AIM OF THE EXERCISE :: Return the exact lines spanning from the line with "1008x1045 pixels." through the last line of the entries, boundaries included, and no others.

Stored data
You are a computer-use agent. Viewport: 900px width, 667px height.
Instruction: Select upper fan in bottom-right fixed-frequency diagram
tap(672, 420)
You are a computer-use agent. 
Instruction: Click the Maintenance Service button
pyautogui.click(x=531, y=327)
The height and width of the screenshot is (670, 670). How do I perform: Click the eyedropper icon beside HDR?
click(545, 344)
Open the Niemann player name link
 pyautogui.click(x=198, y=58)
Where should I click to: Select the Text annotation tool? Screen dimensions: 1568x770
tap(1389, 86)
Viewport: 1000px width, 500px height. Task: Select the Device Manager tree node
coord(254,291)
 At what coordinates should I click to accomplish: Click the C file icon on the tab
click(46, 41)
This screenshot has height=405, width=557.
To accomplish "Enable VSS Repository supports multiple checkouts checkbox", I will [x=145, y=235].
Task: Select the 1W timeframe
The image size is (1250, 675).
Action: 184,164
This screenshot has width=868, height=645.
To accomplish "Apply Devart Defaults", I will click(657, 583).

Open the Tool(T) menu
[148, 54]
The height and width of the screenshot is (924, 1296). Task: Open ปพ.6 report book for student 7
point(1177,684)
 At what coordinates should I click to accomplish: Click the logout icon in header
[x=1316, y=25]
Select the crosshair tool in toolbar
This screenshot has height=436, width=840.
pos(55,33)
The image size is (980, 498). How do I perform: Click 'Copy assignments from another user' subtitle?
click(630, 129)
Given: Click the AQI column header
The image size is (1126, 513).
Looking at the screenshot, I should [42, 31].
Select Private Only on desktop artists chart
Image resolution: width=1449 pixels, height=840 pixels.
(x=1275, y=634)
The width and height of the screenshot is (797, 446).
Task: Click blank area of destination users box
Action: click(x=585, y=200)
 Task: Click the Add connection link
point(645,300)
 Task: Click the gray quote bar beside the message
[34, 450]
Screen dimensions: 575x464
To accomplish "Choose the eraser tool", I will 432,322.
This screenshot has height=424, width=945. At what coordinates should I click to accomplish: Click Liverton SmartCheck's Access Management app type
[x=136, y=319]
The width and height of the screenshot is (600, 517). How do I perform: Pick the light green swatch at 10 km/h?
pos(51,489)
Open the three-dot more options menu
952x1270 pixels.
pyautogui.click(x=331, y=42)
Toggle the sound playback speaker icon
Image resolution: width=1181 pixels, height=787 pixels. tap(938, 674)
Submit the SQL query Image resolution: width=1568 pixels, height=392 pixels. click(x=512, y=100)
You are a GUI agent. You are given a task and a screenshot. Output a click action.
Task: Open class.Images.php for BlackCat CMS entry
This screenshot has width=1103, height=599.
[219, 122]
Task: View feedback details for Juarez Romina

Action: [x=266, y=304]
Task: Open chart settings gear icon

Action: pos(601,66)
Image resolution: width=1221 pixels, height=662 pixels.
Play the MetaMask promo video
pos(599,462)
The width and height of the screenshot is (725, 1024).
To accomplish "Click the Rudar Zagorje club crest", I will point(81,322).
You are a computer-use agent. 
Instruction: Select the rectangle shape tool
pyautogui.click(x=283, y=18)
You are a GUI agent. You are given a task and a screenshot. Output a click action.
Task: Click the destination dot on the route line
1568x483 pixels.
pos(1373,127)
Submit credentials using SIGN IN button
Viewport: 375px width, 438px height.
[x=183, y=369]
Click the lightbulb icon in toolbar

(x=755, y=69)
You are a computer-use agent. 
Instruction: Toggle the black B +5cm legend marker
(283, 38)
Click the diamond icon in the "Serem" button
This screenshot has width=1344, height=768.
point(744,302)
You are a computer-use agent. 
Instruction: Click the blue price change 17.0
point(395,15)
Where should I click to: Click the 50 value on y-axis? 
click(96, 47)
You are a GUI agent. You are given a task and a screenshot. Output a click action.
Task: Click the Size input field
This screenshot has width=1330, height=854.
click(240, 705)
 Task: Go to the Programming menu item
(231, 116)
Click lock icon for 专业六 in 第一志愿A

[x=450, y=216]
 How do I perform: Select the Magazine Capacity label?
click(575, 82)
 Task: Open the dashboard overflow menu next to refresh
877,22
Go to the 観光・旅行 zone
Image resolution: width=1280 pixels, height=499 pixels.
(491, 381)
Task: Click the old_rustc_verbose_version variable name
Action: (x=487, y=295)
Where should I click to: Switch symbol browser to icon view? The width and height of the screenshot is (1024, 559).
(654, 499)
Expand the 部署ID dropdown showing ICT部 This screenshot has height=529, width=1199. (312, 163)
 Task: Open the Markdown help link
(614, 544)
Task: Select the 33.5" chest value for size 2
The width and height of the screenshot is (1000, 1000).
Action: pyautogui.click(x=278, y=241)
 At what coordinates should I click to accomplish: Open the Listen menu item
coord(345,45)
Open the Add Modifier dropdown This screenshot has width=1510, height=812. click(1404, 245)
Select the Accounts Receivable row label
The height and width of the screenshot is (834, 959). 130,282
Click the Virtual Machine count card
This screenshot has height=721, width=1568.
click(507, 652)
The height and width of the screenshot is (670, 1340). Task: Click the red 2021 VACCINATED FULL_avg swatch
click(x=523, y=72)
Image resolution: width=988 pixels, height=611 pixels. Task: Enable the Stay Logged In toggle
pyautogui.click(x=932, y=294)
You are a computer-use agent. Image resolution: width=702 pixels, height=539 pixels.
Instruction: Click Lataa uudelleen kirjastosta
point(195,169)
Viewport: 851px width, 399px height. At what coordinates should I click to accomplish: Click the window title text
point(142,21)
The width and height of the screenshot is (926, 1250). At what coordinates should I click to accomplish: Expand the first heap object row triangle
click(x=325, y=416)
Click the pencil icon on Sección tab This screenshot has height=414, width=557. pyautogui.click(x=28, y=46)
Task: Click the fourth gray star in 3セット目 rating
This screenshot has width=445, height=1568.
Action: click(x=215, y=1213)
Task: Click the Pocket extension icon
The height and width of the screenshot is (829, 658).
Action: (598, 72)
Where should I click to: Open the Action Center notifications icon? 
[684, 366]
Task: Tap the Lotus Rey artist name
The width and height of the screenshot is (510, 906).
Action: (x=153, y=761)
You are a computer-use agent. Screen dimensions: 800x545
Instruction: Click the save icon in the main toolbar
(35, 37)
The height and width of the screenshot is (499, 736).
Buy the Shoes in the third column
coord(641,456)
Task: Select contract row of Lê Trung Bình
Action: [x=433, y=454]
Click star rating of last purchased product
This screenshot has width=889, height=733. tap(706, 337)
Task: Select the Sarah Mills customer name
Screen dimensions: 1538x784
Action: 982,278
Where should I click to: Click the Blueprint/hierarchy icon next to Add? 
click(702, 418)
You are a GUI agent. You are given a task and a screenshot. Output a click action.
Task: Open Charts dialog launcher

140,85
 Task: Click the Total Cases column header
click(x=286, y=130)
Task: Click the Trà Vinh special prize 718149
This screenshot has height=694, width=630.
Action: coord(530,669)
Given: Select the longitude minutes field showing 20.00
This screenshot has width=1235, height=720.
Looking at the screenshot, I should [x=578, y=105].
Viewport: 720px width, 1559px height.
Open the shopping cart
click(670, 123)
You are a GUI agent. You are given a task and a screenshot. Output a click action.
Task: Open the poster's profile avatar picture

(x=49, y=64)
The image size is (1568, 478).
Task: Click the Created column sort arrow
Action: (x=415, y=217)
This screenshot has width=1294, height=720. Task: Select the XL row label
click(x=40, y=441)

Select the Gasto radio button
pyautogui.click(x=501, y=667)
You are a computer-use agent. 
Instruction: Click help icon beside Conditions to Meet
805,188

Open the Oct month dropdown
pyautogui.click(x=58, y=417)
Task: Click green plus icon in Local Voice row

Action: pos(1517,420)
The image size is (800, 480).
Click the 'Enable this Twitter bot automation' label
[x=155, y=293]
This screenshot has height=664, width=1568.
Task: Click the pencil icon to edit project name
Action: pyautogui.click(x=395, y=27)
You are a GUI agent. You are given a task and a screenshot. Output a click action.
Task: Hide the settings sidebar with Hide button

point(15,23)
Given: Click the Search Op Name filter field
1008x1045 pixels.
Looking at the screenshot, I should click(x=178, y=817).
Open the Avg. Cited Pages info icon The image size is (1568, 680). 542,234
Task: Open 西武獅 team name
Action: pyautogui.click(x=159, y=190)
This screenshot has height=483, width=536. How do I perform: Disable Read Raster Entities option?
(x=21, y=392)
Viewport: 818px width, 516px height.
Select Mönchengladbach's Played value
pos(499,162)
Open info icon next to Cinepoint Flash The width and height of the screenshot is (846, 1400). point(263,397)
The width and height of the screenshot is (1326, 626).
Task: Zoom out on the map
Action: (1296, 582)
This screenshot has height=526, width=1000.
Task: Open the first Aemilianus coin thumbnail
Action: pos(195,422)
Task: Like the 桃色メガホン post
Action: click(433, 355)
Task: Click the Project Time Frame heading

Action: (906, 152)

RESULT FOR THIS TASK ::
1008x1045 pixels.
Looking at the screenshot, I should click(x=178, y=817).
Open the Avg. Cited Pages info icon The image size is (1568, 680). 542,234
Task: Open 西武獅 team name
Action: pyautogui.click(x=159, y=190)
This screenshot has height=483, width=536. How do I perform: Disable Read Raster Entities option?
(x=21, y=392)
Viewport: 818px width, 516px height.
Select Mönchengladbach's Played value
pos(499,162)
Open info icon next to Cinepoint Flash The width and height of the screenshot is (846, 1400). point(263,397)
The width and height of the screenshot is (1326, 626).
Task: Zoom out on the map
Action: (1296, 582)
This screenshot has height=526, width=1000.
Task: Open the first Aemilianus coin thumbnail
Action: pos(195,422)
Task: Like the 桃色メガホン post
Action: click(433, 355)
Task: Click the Project Time Frame heading

Action: (906, 152)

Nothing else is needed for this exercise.